§ Selected text
=== Begin Enclosure ===
Amastra breviata is a species of air-breathing land snail, a terrestrial pulmonate gastropod mollusc in the family Amastridae.

==Description==
The length of the shell attains 12.5 mm, its diameter 7.5 mm.

(Original description) The shell contains 6 whorls. The shell is dextral, very minutely perforated, rather thin, and globosely conical, with a somewhat acute apex. The surface is unpolished, adorned with fine incremental lines, while the whorls in the protoconch are smooth. The coloration is corneous-brown, lacking an epidermis.

The shell consists of six slightly convex whorls, separated by a well-impressed suture. The aperture is slightly oblique and oval, with a livid-white interior that subtly reflects the shell's exterior color. The peristome is simple and thin, with its extremities connected by a delicate white or brown callosity. The columella is white, flexuous, and ends abruptly in a thin lamellar plait.

(Later supplemental description by Hyatt, A. & Pilsbry, H. A. ) The shell is moderately solid, with a reddish-chestnut coloration, paler below the suture, behind the lip, and around the perforation. It is often adorned with interrupted creamy lines and bands encircling the shell, particularly at and above the periphery. The aperture is flesh-colored on the interior, with the lip showing minimal thickening.

==Distribution==
This species is endemic to Hawaii, occurring on Oahu Island.
=== End Enclosure ===
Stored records
=== Begin Enclosure ===
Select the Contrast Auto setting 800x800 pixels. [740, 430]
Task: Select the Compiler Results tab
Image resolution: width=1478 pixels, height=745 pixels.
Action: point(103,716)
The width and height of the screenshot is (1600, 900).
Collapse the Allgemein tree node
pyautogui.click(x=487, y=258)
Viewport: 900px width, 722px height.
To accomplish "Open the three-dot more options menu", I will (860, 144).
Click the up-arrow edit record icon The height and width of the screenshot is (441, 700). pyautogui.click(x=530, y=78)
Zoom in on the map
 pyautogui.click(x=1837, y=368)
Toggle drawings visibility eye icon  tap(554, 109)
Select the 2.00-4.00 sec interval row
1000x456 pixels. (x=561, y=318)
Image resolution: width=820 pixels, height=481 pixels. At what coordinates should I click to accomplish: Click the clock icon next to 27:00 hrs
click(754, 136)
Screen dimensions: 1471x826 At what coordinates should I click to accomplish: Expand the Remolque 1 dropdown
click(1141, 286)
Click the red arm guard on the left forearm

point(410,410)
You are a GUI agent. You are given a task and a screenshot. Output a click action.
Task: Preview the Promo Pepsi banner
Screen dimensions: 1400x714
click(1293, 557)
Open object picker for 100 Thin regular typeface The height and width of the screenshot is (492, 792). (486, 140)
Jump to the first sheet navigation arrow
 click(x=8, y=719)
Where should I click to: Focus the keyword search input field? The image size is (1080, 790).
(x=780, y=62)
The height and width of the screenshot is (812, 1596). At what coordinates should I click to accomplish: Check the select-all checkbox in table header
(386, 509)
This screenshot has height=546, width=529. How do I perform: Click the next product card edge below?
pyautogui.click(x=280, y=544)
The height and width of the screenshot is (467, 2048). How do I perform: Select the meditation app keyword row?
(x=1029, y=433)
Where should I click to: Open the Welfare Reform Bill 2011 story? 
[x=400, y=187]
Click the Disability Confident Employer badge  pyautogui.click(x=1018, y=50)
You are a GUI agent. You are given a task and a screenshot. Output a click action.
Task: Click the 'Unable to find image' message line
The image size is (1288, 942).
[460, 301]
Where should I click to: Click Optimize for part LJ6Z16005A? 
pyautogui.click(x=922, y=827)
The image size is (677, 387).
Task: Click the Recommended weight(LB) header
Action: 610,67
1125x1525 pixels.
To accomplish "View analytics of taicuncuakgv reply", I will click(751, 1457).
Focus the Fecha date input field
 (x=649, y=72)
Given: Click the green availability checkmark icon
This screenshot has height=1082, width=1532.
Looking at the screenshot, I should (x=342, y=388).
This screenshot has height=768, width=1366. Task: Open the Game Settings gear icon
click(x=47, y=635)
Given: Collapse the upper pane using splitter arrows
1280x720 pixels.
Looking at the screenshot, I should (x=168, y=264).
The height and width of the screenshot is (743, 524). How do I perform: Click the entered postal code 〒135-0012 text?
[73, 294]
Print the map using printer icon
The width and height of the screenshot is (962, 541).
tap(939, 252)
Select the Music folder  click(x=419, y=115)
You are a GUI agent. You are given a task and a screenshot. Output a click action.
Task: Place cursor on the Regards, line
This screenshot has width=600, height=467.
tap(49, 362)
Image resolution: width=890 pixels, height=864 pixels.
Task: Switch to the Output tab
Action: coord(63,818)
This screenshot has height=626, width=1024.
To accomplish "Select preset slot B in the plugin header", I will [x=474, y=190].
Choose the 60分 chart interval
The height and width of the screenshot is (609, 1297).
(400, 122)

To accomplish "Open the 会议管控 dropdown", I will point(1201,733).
=== End Enclosure ===
§ Task details
In the text about Amastra breviata, how long can the shell get?

§ Output for this task
12.5 mm